● **Goal of the exercise**:
Take each line in the entries below that holds "agent" and show it.

● **Data to use**:
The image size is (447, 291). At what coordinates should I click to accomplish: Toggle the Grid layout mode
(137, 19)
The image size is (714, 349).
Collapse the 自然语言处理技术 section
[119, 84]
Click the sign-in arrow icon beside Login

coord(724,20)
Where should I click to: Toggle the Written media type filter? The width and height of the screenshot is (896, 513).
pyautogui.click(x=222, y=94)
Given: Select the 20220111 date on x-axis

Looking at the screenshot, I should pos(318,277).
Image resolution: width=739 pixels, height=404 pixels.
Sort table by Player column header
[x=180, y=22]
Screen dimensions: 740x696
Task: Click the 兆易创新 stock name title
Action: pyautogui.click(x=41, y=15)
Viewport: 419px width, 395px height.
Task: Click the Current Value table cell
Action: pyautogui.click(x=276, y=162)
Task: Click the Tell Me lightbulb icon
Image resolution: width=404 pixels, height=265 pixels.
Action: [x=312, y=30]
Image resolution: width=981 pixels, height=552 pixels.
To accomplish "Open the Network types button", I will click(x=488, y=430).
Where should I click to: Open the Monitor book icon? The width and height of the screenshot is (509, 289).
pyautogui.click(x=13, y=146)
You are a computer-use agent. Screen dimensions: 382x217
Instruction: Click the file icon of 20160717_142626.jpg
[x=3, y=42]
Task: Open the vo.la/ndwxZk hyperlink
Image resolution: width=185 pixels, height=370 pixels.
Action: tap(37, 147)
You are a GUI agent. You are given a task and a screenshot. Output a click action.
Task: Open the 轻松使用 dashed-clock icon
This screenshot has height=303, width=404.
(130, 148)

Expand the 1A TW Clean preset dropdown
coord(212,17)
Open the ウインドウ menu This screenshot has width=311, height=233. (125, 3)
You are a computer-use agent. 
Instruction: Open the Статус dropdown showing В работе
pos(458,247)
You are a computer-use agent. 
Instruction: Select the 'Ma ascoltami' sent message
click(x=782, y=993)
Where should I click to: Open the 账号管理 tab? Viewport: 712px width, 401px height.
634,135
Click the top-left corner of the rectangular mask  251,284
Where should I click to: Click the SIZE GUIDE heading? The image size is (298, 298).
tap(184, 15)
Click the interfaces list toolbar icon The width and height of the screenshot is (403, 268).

● **Answer section**:
You are a computer-use agent. Screen dimensions: 382x217
You are a GUI agent. You are given a task and a screenshot. Output a click action.
You are a computer-use agent. 
You are a computer-use agent. 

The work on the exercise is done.